China Keitetsi (born 1976) is a Ugandan activist who has won international renown as a campaigner for the plight of child soldiers. The memoirs of Keitetsi, a former child soldier herself, have been translated into French, German, Japanese, Chinese, Danish, Italian, Spanish, Dutch and other languages.

Biography
China Keitetsi was born in 1976 in the west of Uganda. Without her mother she spent her first years with her father and his new girlfriend. In 1984, at the age of nine, China ran off with her sister and tried to find her mother but she fell into the hands of the National Resistance Army. China’s early years in Uganda and as a female child soldier showed the sexual assault that girls and women face in times of war and conflict.

Kampala fell on 26 January 1986, and Museveni was proclaimed as president, but Uganda remained haunted by civil war. During this period, China Keitetsi worked as a bodyguard for a high-ranking official before joining the Military Police. Several armed groups fought against the new government.

Life as a female child soldier 
China, like many other children recruited by the NRA to fight in the battle against the Obote government, remained in the ranks of the new government's army, the Ugandan People's Defence Forces (UPDF).
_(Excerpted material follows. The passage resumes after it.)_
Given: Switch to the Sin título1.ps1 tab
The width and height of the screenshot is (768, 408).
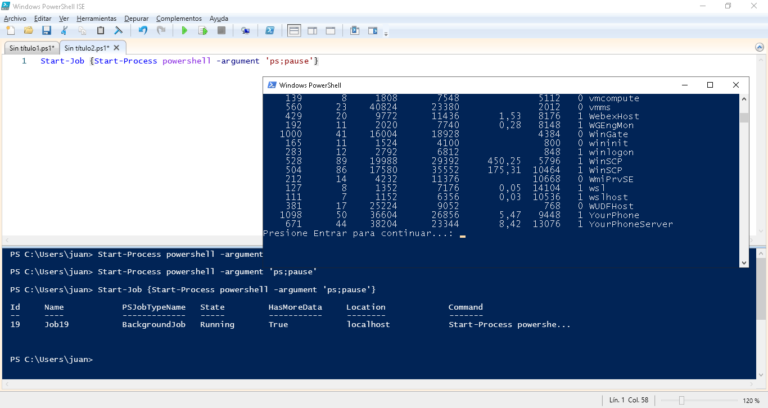Looking at the screenshot, I should pyautogui.click(x=32, y=48).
She spent ten years as a female child soldier in fear, humiliation, and sexual assault under the Ugandan National Resistance Army. She lost many of her friends in battle and, like many other girls, was raped several times by her superior officers.

Life as free woman 
Between 1986 and 1995 she made some short returns to civilian life but spent most of her time in the new governmental army.

After spending ten years in the army of Museveni, China escaped from the army in 1995. She fled with a friend through Kenya, Tanzania, Zambia and Zimbabwe to South Africa where she applied for refugee status. Four years later, China continued to fear for her safety and sought help from the Department of Home Affairs. She was referred to the UN High Commissioner for Refugees (UNHCR) and was offered relocation in Denmark.

She now lives in Denmark and has published her memoirs in a book entitled Child Soldier: Fighting for my life. She has become an international spokeswoman for the plight of child soldiers worldwide. China goes around Europe, the United States, Canada, and Japan, as well as to the UN, UNESCO, and the German Parliament giving lectures on the problems of children as soldiers. Many organizations, including UNICEF, Amnesty International, Terre des Hommes, Oxfam, the Coalition to Stop the Use of Child Soldiers, and IANSA, support China Keitetsi in her cause. China's book has been published in Denmark, The Netherlands, Germany, Austria, Switzerland, South Africa, England, France, Spain, the Czech Republic, Japan and China.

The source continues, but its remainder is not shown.